The university, founded in 1910, offers 90 undergraduate degree programs in a range of studies, as well as 75 graduate and doctoral programs.
But its work is felt beyond the classroom and deep into the Pine Belt, where its knowledge assets aid area companies, its investments in numerous initiatives advance the region’s fortunes and its economic impact is felt deeply in the community.
Direct university employment alone generates a payroll of $94 million. Coupled with secondary jobs and related income, the economic impact is almost $127 million. Sales taxes to local governments from university-connected purchases total almost $700,000.
Among its many centers of excellence, Southern Miss is home to the highly regarded School of Polymers and High Performance Materials, housed in a $30 million facility with $20 million in of state-of-the-art research instrumentation. And university is a key backer of The Garden, a 521-acre innovation and commercialization park in Hattiesburg that will help transform ideas into marketable products and be an economic driver for the region.
“We are trying to build a culture of innovation,” says Dr. Cecil Burge, vice president for research and economic development at Southern Miss. “In essence, research turns money into knowledge, and innovation turns knowledge into money. We believe in cultivating ideas and helping turn them into viable businesses that can impact the marketplace with products and jobs.”

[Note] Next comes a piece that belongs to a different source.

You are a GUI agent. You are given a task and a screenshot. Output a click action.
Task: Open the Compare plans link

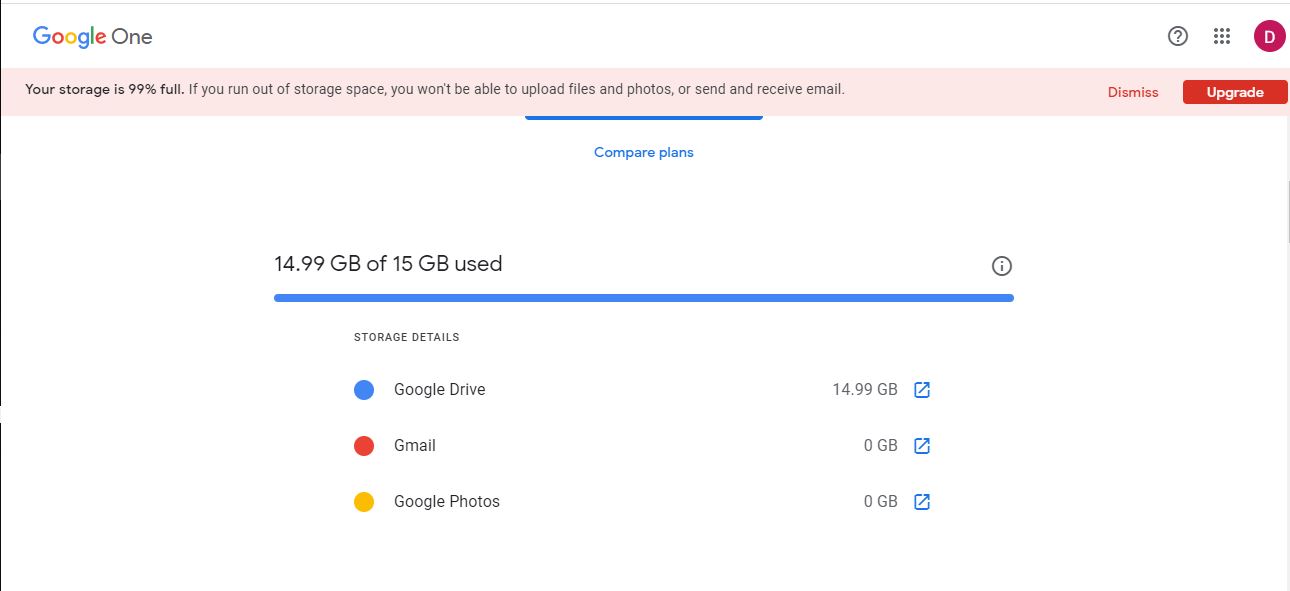point(643,152)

Burge notes that university research in Mississippi is now considered a major business with an equivalent $500 million in annual revenue.
Since 2001, the Southern Miss research enterprise has brought nearly $500 million into the university, providing jobs, helping create needed infrastructure, attracting top-flight faculty and enhancing academic opportunities for students.
Several areas of university research, such as the School of Polymers and High Performance Materials, Marine Aquaculture at Gulf Coast Research Laboratory and Ocean Observation Systems at Stennis Space Center are multimillion-dollar enterprises on their own.
“We are trying to build an innovation continuum where we have a hand in training students to do research, starting companies, and then helping them expand here in Mississippi,” Burge says. Attracting more research funding, he says, allows for a participative learning environment for students and ensures the university remains competitive in the future.
As home to a symphony orchestra, art gallery, major college sports programs and other cultural, recreational and community service offerings, the university has a broad reach.
“Southern Miss helps enhance the success of the entire region, in a broad sense, through enhancing the quality of life,” says Burge.